Tuesday, February 10, 2009

Feeding Wildlife In Winter

If you are like me, you got yet another couple inches of snow last night. Many of us worry how the wild animals are doing with the unusual amount of snow we have had this winter. According to many experts, including the Washington State Department of Fish and Wildlife, feeding wildlife in winter does us more good than them.

Many people, myself included, consider the seed they put out for birds to be crucial food to get them through the winter. On the contrary, only about 1/5 of a birds winter diet comes from bird feeders. Some feeders can even do more harm than good if they are not cleaned regularly and are spreading diseases. The best things we can do are to provide high quality habitat full of natural foods. If you love the interaction of watching the birds and still want to feed them be sure to keep the feeders clean and check them daily for wet or molding feed, and place feeders away from hiding cover for cats. Or, provide seed and water just during particularly bad weather.

Experts in Cornell University Lab of Ornithology's Project FeederWatch, which collects winter bird feeder use data from volunteers across the country, say most bird feeding does neither significant good nor significant damage. It's something we do for ourselves. But it's a great educational opportunity for us.

If you have thought about feeding the deer or elk consider these potential problems:
- Concentrating deer and elk at a feeder can create problems by making the animals more vulnerable to disease, predation and poaching.

- Inviting deer into your yard could, in turn, invite the deer's predator, cougars, into your area also.

- If feeding areas draw animals across well-traveled roads, they are more likely to present a safety hazard and be hit by motor vehicles.
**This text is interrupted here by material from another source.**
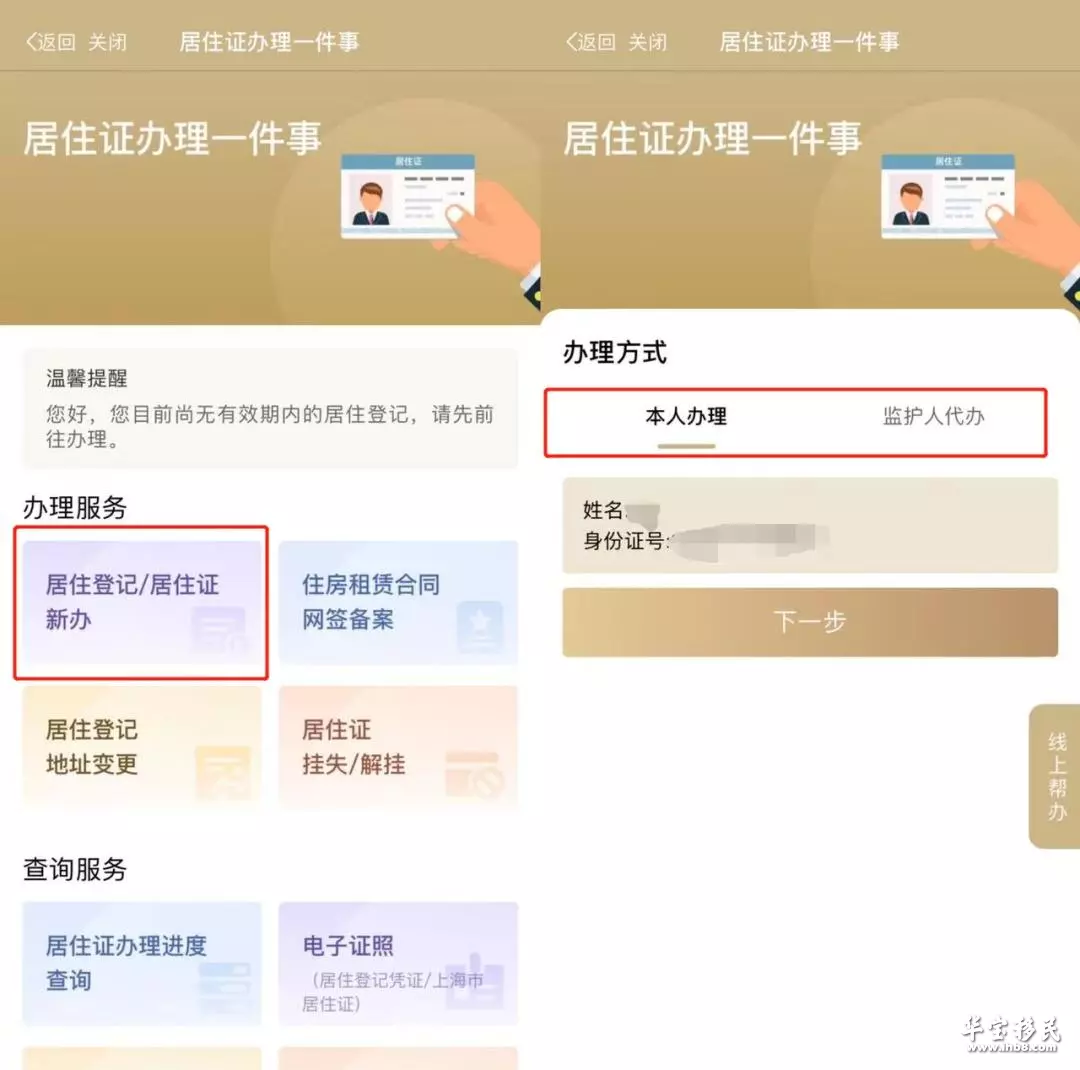Image resolution: width=1080 pixels, height=1070 pixels.
Task: Tap 关闭 on the left screen header
Action: coord(107,42)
- Deer and elk drawn to artificial feed also can damage nearby agricultural areas, trees, or landscaping, especially if the artificial feed supply is not maintained through the winter.

In addition, the type of feed can make a life or death difference for deer and elk. If you put out grains their digestive systems can't digest, they will eat themselves silly, while starving. Deer and elk need the proper kind of bacteria in their gut to digest specific types of food. If they are used to eating browse (winter twigs, shrubs, forbs) they won't have the ability to digest grains until the bacteria make the adjustment. Depending on the animals' fat reserves, they might starve while waiting this period out, even though their bellies are full.

The best thing you can do for all winter wildlife is trying not to disturb them. They only have so much reserve, and the flight response requires a big output of energy. Keep your cats away from the bird feeder, keep your dog on a leash when you hike through the woods, and slow down in your vehicle when traveling through deer or elk country. We can all make an effort to maintain quality habitat for wildlife to live, ensuring that they have the food and shelter they need year-round.